Source document:
2. Stakeholders’ Needs
Identify your key external stakeholders and study their information needs to help them achieve
mission-critical goals. This presupposes that the choice of a data strategy must be based on a
comprehensive needs analysis of the stakeholders to bring about benefits to everyone.
3. Data Retention Periods
Data volumes keep growing exponentially, which makes its storage far more expensive and
complicated. To prevent these losses, you have to determine the period within which each data set
can bring value to your business and, thereby, be retained.
4. Open-Source or Commercial Big Data Tools
Open-source analytics tools will work best for you if you have the people and the skills to work with
it. This software is more tailorable to your business needs as your staff can add features, updates,
and other adjustments and improvements at any moment.
In case you don’t have enough staff to maintain your analytics platform — opting for a commercial
tool can boost more tangible outcomes. Here, you depend on a software vendor but you get regular
updates, tool improvements, and can use their support services to solve arising problems.
5. Continuous Evolution
The Big Data landscape is quickly changing as the technologies keep evolving, introducing new
capabilities and offering advanced performance and scalability. In addition, your data needs are
certainly evolving, too.
Make sure that your Big Data approach accounts for these changes meaning that your Big Data
solution should make it easy to introduce any enhancements like integrate new data sources, add
new custom modules, or implement additional security measures if needed.
Big Data Architecture Challenges
If built correctly, Big Data architecture can save money and help predict important trends, but as a
ground-breaking technology, it has some pitfalls.
Budget Requirement
A Big Data project can often be held back by the cost of adopting Big Data architecture. Your budget
requirements can vary significantly depending on the type of Big Data application architecture, its
components and tools, management and maintenance activities, as well as whether you build your
Big Data application in-house or outsource it to a third-party vendor. To overcome this challenge,
companies need to carefully analyze their needs and plan their budget accordingly.
Data Quality
When information comes from different sources, it’s necessary to ensure consistency of the data
formats and avoid duplication. Companies have to sort out and prepare data for further analysis with
other data types.
Scalability
The value of Big Data lies in its quantity but it can also become an issue. If your Big Data
architecture isn’t ready to expand, problems may soon arise.
• If infrastructure isn’t managed, the cost of its maintenance will increase hurting the
company’s budget.
• If a company doesn’t plan to expand, its productivity may fall significantly.
Cyberthreats are a common problem since hackers are very interested in corporate data. They may
try to add their fake information or view corporate data to obtain confidential information. Thus, a
robust security system should be built to protect sensitive information.
Skills Shortage
The industry is facing a shortage of data analysts due to a lack of experience and necessary skills in
aspirants. Fortunately, this problem is solvable today by outsourcing your Big Data architecture
problems to an expert team that has broad experience and can build a fit-for-purpose solution to
drive business performance.

Goal of the exercise:
Continue the text on Big Data architecture challenges with the passage that would follow its final sentence.

Item coordinate data:
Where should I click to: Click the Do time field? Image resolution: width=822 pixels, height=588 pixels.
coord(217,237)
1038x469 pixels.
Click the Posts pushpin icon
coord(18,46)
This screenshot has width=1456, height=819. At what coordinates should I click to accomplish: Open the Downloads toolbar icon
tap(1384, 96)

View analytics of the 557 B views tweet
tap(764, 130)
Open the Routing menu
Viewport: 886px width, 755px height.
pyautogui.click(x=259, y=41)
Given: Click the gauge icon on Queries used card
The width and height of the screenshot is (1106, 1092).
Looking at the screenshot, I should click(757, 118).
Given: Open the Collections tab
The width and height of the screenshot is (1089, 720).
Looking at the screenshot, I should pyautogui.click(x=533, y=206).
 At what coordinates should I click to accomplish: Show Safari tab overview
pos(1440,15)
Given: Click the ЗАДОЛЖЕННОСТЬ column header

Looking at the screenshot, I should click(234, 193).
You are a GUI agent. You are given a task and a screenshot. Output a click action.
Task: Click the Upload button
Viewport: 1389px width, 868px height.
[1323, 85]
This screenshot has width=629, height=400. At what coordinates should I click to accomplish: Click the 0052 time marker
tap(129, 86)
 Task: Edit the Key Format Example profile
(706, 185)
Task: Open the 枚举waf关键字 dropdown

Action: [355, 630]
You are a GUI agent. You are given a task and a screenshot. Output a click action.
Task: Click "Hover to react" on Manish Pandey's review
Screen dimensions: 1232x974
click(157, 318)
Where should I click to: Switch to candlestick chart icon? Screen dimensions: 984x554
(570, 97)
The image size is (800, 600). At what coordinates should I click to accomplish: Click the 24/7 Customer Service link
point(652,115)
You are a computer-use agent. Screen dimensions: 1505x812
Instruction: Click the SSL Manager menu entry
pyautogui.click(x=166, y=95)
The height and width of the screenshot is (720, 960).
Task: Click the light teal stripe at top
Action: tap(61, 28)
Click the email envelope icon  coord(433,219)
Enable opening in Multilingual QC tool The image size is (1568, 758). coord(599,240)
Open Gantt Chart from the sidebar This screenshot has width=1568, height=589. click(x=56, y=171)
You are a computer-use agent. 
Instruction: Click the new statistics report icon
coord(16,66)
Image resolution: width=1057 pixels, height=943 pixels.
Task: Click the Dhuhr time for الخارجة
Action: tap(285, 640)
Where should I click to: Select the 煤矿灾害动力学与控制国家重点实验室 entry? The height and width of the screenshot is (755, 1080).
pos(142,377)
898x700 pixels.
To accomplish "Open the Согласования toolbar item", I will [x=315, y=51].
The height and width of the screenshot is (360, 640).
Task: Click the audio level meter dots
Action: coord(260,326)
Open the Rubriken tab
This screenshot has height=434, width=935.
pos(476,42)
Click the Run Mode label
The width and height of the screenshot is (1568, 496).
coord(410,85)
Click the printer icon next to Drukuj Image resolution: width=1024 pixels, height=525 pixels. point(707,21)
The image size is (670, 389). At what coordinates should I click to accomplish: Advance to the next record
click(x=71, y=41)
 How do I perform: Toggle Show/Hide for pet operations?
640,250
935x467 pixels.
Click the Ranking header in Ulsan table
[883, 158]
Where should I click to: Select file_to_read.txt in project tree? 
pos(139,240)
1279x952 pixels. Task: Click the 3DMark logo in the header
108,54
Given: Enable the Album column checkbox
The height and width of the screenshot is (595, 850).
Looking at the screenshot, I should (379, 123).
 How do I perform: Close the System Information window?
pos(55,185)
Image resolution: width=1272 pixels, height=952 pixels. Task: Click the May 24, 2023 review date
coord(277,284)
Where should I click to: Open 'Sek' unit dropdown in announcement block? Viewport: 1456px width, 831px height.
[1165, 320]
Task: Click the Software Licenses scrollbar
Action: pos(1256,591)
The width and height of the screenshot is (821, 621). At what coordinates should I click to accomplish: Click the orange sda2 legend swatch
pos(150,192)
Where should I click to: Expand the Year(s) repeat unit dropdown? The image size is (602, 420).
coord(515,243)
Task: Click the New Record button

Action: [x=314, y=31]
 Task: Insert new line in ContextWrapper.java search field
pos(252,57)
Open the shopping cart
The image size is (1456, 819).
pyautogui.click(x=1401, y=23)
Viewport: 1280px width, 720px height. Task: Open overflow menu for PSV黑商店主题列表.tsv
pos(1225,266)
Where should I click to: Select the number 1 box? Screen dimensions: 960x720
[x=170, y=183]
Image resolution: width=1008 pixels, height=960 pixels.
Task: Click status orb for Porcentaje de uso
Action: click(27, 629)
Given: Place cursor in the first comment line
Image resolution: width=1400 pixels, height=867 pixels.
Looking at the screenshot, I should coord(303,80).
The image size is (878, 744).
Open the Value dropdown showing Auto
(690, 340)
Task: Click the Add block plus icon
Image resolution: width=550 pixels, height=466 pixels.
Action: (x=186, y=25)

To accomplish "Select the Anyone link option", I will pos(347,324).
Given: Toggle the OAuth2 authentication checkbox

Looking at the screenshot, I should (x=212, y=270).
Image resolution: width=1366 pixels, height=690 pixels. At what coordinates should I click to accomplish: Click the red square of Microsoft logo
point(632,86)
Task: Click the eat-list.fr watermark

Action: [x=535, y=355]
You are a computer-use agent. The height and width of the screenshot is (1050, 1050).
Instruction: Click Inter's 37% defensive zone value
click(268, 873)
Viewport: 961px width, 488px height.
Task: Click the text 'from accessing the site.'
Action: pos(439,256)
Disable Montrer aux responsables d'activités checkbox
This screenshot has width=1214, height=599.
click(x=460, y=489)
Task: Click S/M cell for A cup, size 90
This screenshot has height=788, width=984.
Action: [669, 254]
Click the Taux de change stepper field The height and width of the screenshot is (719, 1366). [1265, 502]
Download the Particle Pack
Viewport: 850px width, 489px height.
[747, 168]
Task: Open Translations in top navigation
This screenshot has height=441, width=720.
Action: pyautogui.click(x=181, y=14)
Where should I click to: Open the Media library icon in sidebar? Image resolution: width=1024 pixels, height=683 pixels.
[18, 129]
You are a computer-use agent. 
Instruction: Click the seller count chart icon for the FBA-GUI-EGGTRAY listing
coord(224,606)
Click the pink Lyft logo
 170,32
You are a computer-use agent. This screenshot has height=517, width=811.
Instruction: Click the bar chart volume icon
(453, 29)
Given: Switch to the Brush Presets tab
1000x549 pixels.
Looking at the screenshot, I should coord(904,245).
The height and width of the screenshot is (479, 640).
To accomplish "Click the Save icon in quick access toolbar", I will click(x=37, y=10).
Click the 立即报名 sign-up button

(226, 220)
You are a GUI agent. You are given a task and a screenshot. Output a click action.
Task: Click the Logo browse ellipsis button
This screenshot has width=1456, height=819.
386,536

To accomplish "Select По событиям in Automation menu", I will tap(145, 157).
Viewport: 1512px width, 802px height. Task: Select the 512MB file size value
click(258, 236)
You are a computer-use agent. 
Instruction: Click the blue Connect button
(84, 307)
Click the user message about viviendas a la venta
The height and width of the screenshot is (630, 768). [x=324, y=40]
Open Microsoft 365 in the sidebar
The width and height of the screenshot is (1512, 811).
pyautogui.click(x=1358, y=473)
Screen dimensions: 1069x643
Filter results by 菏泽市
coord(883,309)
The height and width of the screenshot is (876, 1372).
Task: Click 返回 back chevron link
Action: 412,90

Response to the exercise:
Big Data Characteristics
The five characteristics that define Big Data are: Volume, Velocity, Variety, Veracity and
Value.
1. VOLUME
Volume refers to the ‘amount of data’, which is growing day by day at a very
fast pace. The size of data generated by humans, machines and their
interactions on social media itself is massive. Researchers have predicted that
40 Zettabytes (40,000 Exabytes) will be generated by 2020, which is an increase
of 300 times from 2005.
2. VELOCITY
Velocity is defined as the pace at which different sources generate the data
every day. This flow of data is massive and continuous. There are 1.03 billion
Daily Active Users (Facebook DAU) on Mobile as of now, which is an increase of
22% year-over-year. This shows how fast the number of users are growing on
social media and how fast the data is getting generated daily. If you are able to
handle the velocity, you will be able to generate insights and take decisions
based on real-time
data.
3. VARIETY
As there are many sources which are contributing to Big Data, the type of data
they are generating is different. It can be structured, semi-structured or
unstructured. Hence, there is a variety of data which is getting generated every
day. Earlier, we used to get the data from excel and databases, now the data are
coming in the form of images, audios, videos, sensor data etc. as shown in below
image. Hence, this variety of unstructured data creates problems in capturing,
storage, mining and analyzing the data.
4. VERACITY
Veracity refers to the data in doubt or uncertainty of data available due to data
inconsistency and incompleteness. In the image below, you can see that few
values are missing in the table. Also, a few values are hard to accept, for example
– 15000 minimum value in the 3rd row, it is not possible. This inconsistency and
incompleteness is Veracity.
Data available can sometimes get messy and maybe difficult to trust. With many
forms of big data, quality and accuracy are difficult to control like Twitter posts
with hashtags, abbreviations, typos and colloquial speech. The volume is often
the reason behind for the lack of quality and accuracy in the data.
5. VALUE
After discussing Volume, Velocity, Variety and Veracity, there is another V that
should be taken into account when looking at Big Data i.e. Value. It is all well
and good to have access to big data but unless we can turn it into value it is
useless. By turning it into value I mean, Is it adding to the benefits of the
organizations who are analyzing big data? Is the organization working on Big
Data achieving high ROI (Return On Investment)? Unless, it adds to their profits
by working on Big Data, it is useless.
6. Variability
Variability in big data's context refers to a few different things. One is the number of
inconsistencies in the data. These need to be found by anomaly and outlier detection
methods in order for any meaningful analytics to occur.
Big data is also variable because of the multitude of data dimensions resulting from
multiple disparate data types and sources. Variability can also refer to the inconsistent
speed at which big data is loaded into your database.
7: Validity
Similar to veracity, validity refers to how accurate and correct the data is for its
intended use. According to Forbes, an estimated 60 percent of a data scientist's time is
spent cleansing their data before being able to do any analysis. The benefit from big data
analytics is only as good as its underlying data, so you need to adopt good data
governance practices to ensure consistent data quality, common definitions, and
metadata.
8: Vulnerability
Big data brings new security concerns. After all, a data breach with big data is a big
breach. Does anyone remember the infamous AshleyMadison hack in 2015?
Unfortunately there have been many big data breaches. Another example, as reported
by CRN: in May 2016 "a hacker called Peace posted data on the dark web to sell, which
allegedly included information on 167 million LinkedIn accounts and ... 360 million
emails and passwords for MySpace users."
9: Volatility
How old does your data need to be before it is considered irrelevant, historic, or not
useful any longer? How long does data need to be kept for?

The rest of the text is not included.